It Only a Matter of Time before Hackers Strike the NFT Ecosystem: Qiao Wang

The only reason why NFT holders have been spared from rug pulls, and other vices common in DeFi, Qiao Wang observes, is because we are “very early on.”

Malicious agents, he analyzes, are yet to explore the composability/programmability aspect of NFTs fully. This exploration could probably discover loopholes for exploitation. 

It is no doubt that many newbies are aping into NFTs, experiencing the thrill of trading limited-edition pieces or collections for top-dollar. NFT has morphed into a high-energy, fluid, and lucrative marketplace dominating Ethereum.

According to an analysis by Kaiko, NFT marketplaces and dependent dApps are now the most active, even surpassing Uniswap. 

Axie Infinity—which has gathered a large following in the Philippines—generates more revenue for miners than some of the most active DeFi dApps. 

As an illustration, the top Ethereum-based marketplace, OpenSea, generated over $3.5 billion in monthly trading volumes in August 2021 alone. This subsequently lifted the all-time sales of Axie Infinity and CryptoPunks collectibles to above the $1 billion mark. The uptick in activity also saw NFT platform’s tokens like RARI float into green, tapping the popularity of NFTs.

So, is it that hackers are “too lazy” to exploit, subtly giving up on NFTs?

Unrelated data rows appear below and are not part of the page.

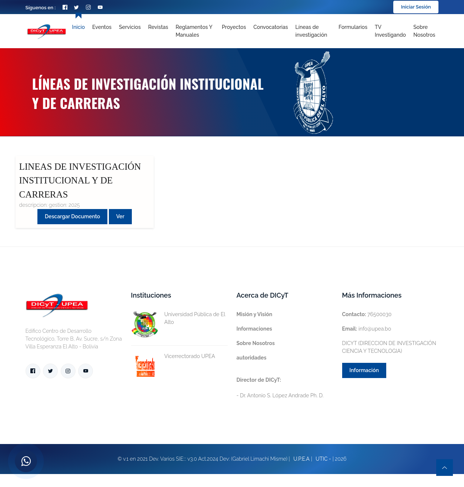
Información (364, 370)
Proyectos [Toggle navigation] (234, 27)
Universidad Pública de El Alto (178, 318)
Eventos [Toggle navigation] (101, 27)
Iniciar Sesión (416, 7)
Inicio (78, 27)
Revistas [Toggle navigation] (158, 27)
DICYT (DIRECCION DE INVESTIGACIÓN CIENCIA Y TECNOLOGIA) (389, 347)
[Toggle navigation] (313, 31)
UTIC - (323, 459)
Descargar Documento (72, 216)
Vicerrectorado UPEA (173, 356)
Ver (120, 216)
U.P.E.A (301, 459)
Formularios (352, 27)
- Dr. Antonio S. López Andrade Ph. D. (280, 387)
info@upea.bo (366, 329)
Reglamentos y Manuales (194, 31)
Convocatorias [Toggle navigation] (270, 27)
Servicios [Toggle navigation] (130, 27)
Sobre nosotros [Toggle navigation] (424, 31)
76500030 (367, 314)
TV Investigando (390, 31)
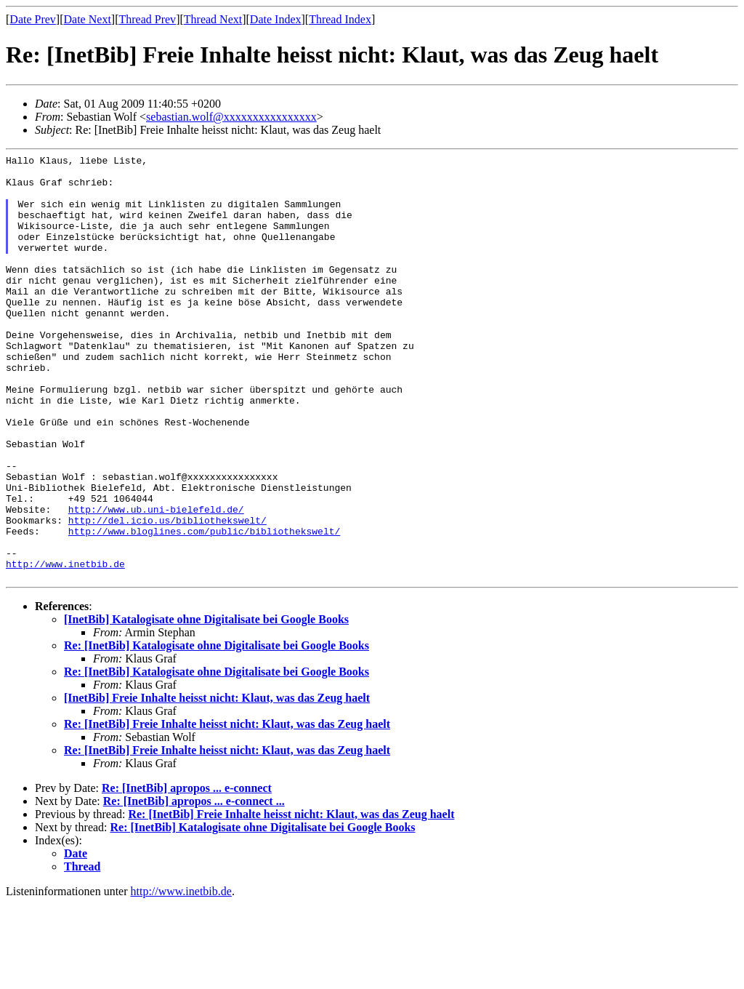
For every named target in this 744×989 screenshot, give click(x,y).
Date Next (87, 19)
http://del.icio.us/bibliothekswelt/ (167, 594)
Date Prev (32, 19)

Looking back at DeFi’s history, financial dApps were inundated with a barrage of discouraging exploits running into hundreds of millions of dollars. A deluge, DeFi got a bad rap, worsened with the announcement of flash loans from Aave. With near-zero funds, a hacker—or a group—could wreak havoc in the ecosystem causing massive losses, staining the industry’s repute.

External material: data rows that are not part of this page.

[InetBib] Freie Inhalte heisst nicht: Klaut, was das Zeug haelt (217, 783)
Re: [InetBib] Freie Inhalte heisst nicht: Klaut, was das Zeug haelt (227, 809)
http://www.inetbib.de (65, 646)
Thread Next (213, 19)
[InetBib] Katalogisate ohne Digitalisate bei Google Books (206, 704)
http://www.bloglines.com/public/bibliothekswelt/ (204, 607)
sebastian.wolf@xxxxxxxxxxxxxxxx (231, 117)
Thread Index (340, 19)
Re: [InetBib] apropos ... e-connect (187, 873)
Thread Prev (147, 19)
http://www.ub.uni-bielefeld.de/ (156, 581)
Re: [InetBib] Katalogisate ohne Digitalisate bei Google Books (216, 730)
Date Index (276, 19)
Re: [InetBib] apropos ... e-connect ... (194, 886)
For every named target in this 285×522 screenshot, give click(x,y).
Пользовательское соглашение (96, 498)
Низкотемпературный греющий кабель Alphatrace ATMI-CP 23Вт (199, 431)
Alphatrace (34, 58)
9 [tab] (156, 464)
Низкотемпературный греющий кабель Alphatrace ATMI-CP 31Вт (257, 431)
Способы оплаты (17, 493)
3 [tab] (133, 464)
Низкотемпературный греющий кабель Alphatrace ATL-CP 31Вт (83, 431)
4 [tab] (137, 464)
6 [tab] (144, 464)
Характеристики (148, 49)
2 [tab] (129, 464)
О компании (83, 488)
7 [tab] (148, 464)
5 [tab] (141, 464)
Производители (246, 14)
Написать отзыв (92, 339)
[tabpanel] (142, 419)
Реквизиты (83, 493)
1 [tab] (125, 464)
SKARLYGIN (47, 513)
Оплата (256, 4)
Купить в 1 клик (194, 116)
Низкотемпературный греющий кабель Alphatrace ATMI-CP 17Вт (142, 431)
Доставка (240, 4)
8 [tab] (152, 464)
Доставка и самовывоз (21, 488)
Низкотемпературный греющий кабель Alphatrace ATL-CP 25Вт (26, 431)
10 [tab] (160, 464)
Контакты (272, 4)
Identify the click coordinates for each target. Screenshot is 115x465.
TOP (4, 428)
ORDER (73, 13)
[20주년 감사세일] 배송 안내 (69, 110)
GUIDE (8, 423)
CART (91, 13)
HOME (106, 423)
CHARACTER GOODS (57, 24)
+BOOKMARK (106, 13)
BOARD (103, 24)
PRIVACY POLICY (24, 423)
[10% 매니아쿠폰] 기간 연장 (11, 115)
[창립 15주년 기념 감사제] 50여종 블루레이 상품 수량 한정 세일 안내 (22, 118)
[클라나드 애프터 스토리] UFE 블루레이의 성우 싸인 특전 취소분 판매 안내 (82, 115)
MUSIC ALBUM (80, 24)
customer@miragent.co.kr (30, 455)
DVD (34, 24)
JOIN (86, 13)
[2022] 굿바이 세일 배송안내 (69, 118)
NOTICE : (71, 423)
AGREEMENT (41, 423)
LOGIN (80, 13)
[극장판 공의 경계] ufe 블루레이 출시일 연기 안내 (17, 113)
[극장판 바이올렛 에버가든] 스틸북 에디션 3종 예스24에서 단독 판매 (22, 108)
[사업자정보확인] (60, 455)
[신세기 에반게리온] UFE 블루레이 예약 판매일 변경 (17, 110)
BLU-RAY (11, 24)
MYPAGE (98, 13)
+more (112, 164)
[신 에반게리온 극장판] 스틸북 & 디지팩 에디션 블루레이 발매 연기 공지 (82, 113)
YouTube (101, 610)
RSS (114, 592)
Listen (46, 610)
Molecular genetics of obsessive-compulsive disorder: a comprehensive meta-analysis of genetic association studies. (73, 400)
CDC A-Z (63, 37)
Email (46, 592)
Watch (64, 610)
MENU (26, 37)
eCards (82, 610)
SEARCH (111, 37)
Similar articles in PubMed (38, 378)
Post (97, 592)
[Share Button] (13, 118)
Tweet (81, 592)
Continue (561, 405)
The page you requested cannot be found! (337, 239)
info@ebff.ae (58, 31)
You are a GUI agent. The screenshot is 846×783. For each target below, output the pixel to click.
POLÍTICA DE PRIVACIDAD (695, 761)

The frequency has been tamed with well-thought-out patches, and the space’s been forced to “grow” faster.

NFTs, on the other hand, are quite complex. They are not fungible tokens that can be swapped easily or even channeled to an exchange and liquidated instantly. Instead, they are digital representations of physical or digital assets. There have been partnerships where artists couple with leading art houses resulting in multi-million sales. 

Meanwhile, marketplaces are a convenient portal for talented artists to mint and auction their assets. If anything, it has been a win-win for stakeholders. Take, for instance, the success of CryptoPunks, which were distributed for free. In early September, purchasing any of them from the secondary market would offset a prospective buyer millions worth in ETH.

According to Qiao, hackers could be burning the midnight oil, dissecting applicable minting standards to pick out flaws that give them remote control of valuable NFTs. 

The weakness of NFTs lies in the details, the programmability behind the scene—which, if any, would render these limited-edition tokens useless. Ordinarily, in the build environment, smart contracts’ programmability or composability gives the user more choice and therefore better user experience. 

It is so because there are no barriers that would prevent a user from using an idea and implementing it in a new use case. As a result, developers can take advantage of composability to bootstrap without necessarily building from scratch and deploy them via Ethereum—a sandbox with a global audience.

Now, while NFTs are not inter-changeable—unique via identifiers—they do exist in a composable environment—a smart contracting platform allowing transferability. That is why NFTs can be composed and merged, with say, DeFi allowing owners to take out loans. 

However, loopholes can exist since the minting and burning of NFTs is dissociated and not defined by the NFT standard—ERC-721, ERC-998, ERC-1155—or others. 

What’s more, the digital file—video, image, or audio—is stored elsewhere—usually a server or decentralized file storages like IPFS—and referenced by an URL. Storing digital artwork on the chain can be prohibitively expensive because of large sizes. 

Kelani Nichole of Transfer Gallery, in an interview, expressed her shock that the ERC-721 standard had gained massive popularity quickly despite inherent risks when digital artwork—that define the NFT—are referenced using URLs.

While it could be crashing to lose the artwork—the file—hackers might not be successful in bending those who pin the value of the NFT on the defining smart contract. This, for supporters, presents a deterrence. 

Yet for others who hold that artwork define the NFT, a hacker taking control of the referencing URL or hacking the centralized server—even the marketplace-- where these files are held or auctioned—wouldn’t be incentivizing enough since the space is, after all, a bubble that would soon pop.